- **Data entries**:
================================
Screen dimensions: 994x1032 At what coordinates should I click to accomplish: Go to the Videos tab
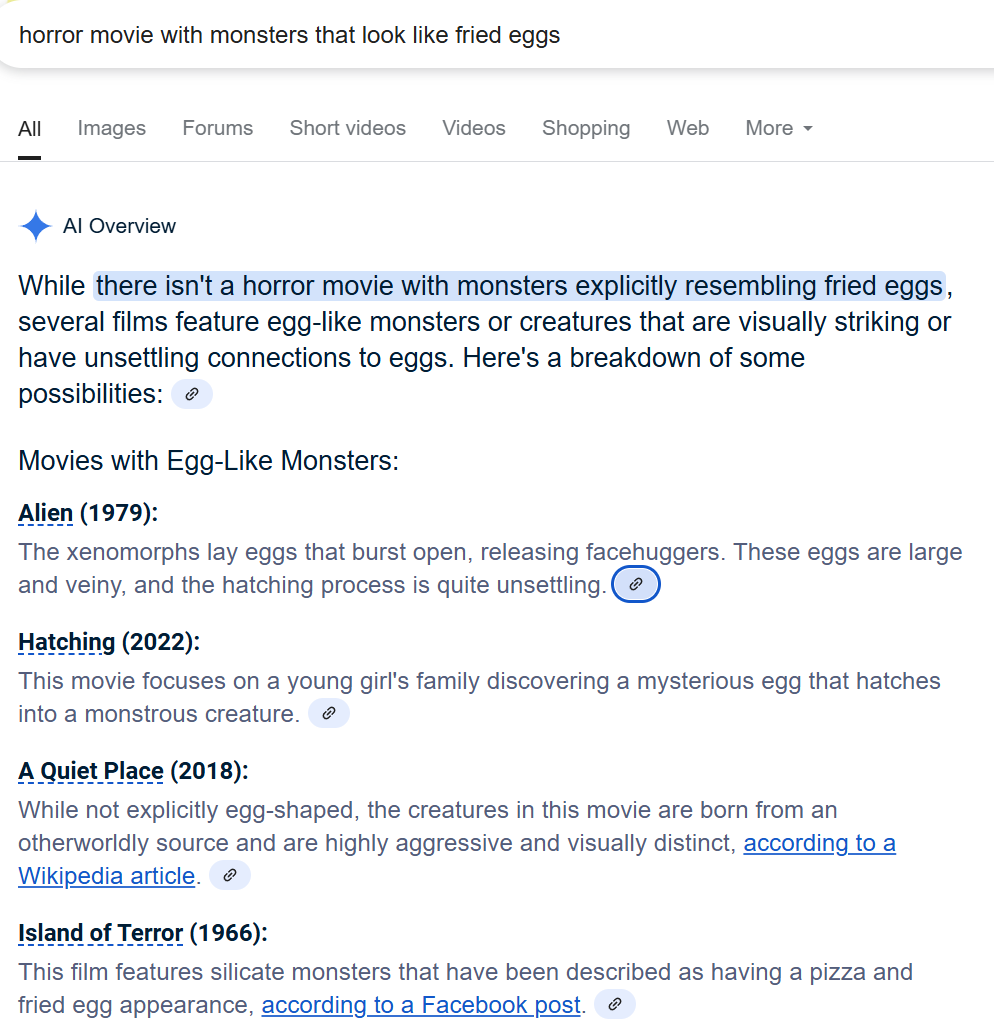(474, 128)
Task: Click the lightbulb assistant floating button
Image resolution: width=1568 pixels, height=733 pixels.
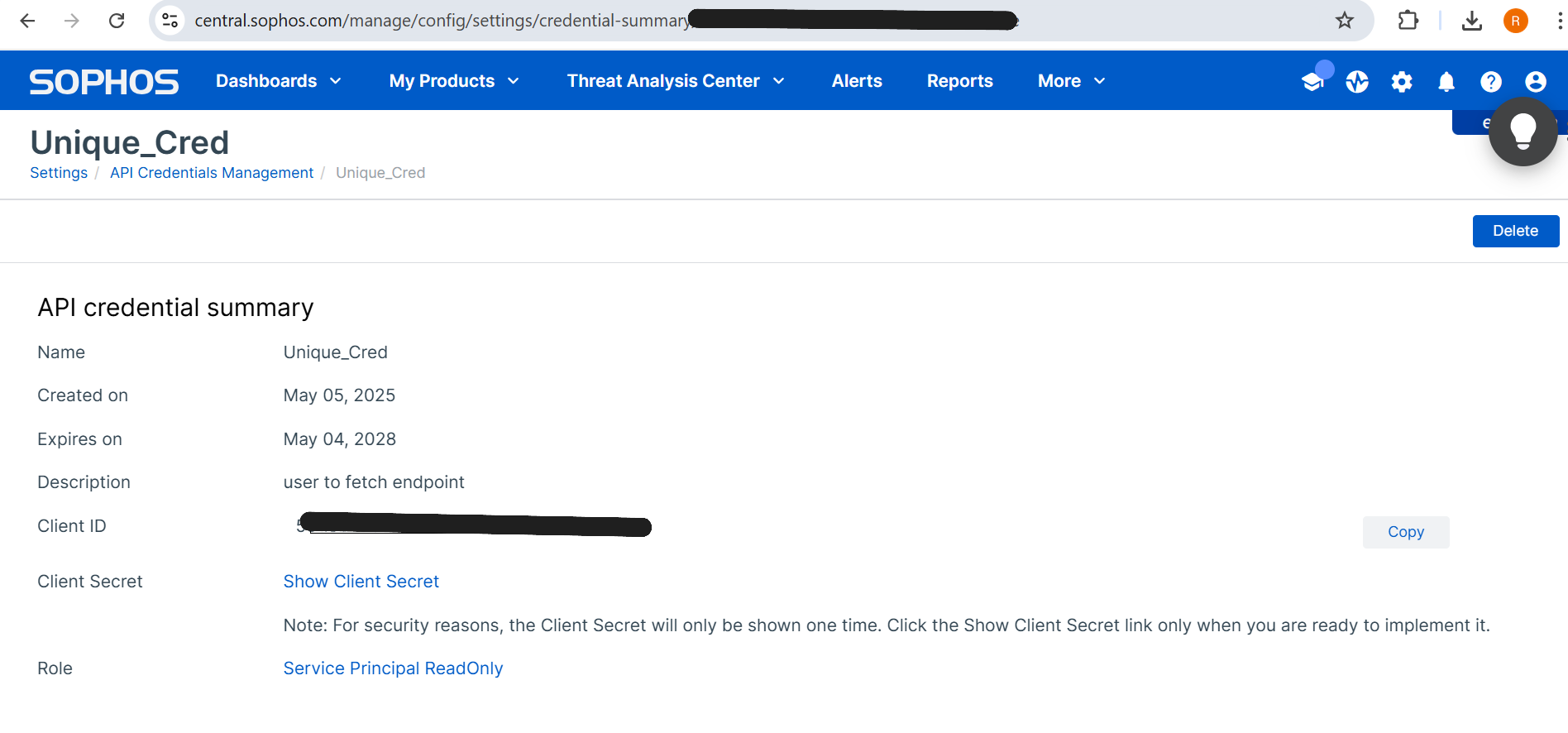Action: click(x=1523, y=132)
================================
- **What to produce**: Transcribe each line above exactly, pictures excluded.

- **Solution for this problem**:
Screen dimensions: 994x1032 At what coordinates should I click to accomplish: Go to the Videos tab
(474, 128)
Task: Click the lightbulb assistant floating button
Image resolution: width=1568 pixels, height=733 pixels.
Action: click(x=1523, y=132)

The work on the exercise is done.